TL;DR: Cayenne using DISTINCT for column queries in 4.2 affects Agrest
algorithms, but is nevertheless correct and should stay around.
----
When testing M1, I noticed a difference in ordering of the second-level results
in Agrest vs 4.0/4.1. Those are generated in Agrest via a SelectQuery with
columns roughly looking like this:
List<Property<?>> properties = new ArrayList<>();
properties.add(Property.createSelf(E3.class));
Expression exp = ExpressionFactory.dbPathExp("e2.id");
properties.add(Property.create(exp, Integer.class));
SelectQuery query = new SelectQuery(E3.class);
query.setColumns(properties);
Here "e2" is a to-one relationship.

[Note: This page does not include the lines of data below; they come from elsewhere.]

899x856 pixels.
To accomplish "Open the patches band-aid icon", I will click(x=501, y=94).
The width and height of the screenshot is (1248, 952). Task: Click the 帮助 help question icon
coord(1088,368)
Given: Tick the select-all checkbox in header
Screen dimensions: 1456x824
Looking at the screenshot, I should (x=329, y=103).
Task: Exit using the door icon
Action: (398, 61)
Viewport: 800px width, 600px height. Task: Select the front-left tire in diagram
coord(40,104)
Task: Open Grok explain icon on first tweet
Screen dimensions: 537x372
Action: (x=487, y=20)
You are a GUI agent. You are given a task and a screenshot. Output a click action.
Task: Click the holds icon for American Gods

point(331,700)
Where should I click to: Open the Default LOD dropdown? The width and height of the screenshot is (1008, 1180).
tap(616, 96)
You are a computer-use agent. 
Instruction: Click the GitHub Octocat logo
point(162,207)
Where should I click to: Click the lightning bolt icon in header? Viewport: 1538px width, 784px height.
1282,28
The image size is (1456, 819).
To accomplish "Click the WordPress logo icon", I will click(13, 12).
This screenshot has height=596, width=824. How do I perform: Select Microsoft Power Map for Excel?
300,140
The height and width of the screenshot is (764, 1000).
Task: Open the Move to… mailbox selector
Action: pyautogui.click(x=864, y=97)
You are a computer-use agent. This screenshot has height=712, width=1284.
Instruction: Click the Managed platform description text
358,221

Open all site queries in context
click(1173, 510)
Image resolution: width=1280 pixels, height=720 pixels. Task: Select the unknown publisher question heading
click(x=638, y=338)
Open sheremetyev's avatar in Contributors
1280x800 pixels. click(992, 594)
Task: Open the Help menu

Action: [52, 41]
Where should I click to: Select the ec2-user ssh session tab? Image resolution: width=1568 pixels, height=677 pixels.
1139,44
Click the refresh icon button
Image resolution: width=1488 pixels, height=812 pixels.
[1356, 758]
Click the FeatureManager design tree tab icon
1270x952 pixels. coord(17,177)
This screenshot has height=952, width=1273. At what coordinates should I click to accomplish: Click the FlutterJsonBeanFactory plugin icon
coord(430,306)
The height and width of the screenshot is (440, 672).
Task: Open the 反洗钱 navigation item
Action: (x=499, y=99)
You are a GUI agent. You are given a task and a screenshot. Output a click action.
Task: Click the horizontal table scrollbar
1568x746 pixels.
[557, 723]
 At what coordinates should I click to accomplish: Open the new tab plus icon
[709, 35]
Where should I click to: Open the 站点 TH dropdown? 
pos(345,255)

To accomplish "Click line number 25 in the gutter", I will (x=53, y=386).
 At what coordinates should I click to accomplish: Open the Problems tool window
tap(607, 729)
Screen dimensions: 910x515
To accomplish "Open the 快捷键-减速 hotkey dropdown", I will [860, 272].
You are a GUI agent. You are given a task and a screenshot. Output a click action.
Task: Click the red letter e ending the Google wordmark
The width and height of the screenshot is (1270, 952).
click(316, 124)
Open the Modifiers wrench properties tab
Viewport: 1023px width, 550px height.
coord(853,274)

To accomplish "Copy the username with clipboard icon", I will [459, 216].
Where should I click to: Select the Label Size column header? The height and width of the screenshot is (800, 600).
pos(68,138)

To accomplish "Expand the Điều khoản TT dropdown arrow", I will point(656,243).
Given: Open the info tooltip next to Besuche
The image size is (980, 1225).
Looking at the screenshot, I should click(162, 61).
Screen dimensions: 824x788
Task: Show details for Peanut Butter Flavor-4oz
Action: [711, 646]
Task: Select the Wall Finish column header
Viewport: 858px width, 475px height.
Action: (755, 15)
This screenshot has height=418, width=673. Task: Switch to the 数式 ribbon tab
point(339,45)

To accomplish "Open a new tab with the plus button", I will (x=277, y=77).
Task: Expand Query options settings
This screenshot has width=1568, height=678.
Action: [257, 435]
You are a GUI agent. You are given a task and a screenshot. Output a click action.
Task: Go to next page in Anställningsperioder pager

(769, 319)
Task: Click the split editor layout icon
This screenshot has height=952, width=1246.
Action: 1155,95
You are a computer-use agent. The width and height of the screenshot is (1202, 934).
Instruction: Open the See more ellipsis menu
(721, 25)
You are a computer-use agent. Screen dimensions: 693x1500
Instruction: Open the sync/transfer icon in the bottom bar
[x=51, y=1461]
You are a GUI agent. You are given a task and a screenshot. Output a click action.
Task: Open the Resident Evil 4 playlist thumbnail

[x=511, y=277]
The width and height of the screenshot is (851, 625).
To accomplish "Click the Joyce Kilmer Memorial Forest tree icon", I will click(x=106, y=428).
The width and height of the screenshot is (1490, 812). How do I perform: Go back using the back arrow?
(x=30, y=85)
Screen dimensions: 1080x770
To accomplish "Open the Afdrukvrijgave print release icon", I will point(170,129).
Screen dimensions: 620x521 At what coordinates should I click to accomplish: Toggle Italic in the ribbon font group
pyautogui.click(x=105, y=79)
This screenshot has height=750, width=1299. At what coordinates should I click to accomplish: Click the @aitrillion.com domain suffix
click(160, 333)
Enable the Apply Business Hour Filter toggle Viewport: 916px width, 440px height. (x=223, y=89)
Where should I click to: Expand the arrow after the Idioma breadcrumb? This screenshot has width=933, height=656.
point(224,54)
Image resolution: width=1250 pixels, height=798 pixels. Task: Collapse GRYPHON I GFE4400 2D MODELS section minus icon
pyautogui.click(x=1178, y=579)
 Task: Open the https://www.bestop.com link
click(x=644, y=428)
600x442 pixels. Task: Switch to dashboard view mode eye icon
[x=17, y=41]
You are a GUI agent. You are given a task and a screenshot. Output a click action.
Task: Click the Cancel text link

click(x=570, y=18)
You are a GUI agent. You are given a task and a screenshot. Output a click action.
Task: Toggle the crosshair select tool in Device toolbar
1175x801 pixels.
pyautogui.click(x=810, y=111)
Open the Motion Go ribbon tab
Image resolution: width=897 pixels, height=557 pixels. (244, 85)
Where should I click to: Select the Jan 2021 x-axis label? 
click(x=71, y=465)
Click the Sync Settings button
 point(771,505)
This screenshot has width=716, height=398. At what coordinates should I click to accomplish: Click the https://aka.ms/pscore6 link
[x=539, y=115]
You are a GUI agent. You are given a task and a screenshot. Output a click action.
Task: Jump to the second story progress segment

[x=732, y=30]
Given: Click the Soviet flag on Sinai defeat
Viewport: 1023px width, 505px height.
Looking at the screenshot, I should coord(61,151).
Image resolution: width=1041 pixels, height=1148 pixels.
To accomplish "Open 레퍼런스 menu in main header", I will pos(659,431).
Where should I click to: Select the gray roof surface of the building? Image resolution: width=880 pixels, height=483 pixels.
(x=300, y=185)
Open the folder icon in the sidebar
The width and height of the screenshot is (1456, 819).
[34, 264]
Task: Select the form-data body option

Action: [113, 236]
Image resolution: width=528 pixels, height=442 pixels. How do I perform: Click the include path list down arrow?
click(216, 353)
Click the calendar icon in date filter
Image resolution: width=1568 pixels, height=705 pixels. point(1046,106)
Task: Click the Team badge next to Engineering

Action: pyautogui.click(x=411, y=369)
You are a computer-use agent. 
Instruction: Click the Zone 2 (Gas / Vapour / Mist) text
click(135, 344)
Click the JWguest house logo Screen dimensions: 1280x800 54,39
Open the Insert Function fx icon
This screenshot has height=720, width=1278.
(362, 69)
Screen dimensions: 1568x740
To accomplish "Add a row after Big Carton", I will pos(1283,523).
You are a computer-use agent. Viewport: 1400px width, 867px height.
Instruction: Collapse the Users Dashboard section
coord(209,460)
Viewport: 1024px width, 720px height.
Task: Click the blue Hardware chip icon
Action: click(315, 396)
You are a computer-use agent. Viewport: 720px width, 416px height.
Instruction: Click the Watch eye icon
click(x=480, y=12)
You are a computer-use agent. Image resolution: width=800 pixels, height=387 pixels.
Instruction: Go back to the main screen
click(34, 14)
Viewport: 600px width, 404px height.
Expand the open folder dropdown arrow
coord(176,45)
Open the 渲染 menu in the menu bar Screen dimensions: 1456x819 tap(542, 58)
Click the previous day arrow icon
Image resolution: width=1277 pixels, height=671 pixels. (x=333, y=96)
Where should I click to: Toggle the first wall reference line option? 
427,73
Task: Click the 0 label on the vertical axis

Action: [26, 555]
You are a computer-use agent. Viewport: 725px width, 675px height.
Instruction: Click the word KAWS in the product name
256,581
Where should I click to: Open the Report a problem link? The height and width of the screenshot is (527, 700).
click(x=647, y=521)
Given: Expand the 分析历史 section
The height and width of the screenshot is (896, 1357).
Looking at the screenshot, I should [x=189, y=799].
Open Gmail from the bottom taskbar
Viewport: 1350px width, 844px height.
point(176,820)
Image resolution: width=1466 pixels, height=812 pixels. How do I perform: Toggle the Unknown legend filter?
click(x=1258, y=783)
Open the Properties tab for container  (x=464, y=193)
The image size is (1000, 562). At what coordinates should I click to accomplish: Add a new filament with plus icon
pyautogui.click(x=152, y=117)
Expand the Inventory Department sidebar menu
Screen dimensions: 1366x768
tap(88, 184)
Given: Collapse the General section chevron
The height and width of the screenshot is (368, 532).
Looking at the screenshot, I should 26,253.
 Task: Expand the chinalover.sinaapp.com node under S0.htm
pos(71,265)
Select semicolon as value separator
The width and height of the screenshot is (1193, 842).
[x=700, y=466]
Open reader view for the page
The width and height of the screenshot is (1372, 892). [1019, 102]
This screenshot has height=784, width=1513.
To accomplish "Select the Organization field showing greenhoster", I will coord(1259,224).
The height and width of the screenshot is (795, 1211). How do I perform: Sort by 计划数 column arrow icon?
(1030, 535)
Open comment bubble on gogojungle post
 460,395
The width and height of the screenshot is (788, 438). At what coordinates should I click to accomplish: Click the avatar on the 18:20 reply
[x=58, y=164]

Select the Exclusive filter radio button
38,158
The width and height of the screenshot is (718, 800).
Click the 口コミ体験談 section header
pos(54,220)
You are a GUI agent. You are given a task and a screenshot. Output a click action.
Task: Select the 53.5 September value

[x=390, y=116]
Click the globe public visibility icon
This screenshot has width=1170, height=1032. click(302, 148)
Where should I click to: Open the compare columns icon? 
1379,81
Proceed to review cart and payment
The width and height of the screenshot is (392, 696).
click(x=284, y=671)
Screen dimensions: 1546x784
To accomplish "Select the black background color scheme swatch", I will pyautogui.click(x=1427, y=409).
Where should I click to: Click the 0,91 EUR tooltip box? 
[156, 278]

The difference in generated SQL between 4.0
and 4.2 is the DISTINCT keyword added in the latter:
4.0:
SELECT t0.name, t0.e2_id, t0.id_, t1.id_ FROM utest.e3 t0 JOIN utest.e2 t1 ON
(t0.e2_id = t1.id_)
4.2:
SELECT DISTINCT t0.name, t0.e2_id, t0.id_, t1.id_ FROM utest.e3 t0 JOIN
utest.e2 t1 ON t0.e2_id = t1.id_
Both produce the correct result, but since there's no explicit ordering, the
actual order of the objects returned by Derby is different. I am less worried
about the ordering (this was just an indicator to me that something has
changed), but DISTINCT has a performance impact, and now it seems it will
affect the main execution path of Agrest.
I suppose Cayenne behavior in 4.2 is correct as with column queries there are
no simple rules for when there may be duplicate result rows. Our case doesn't
require DISTINCT only because of the special combination (entity and a related
to-one id). And we need to fix this on Agrest end (that join is redundant in
case of to-one).
Still figured I'd mention...
Andrus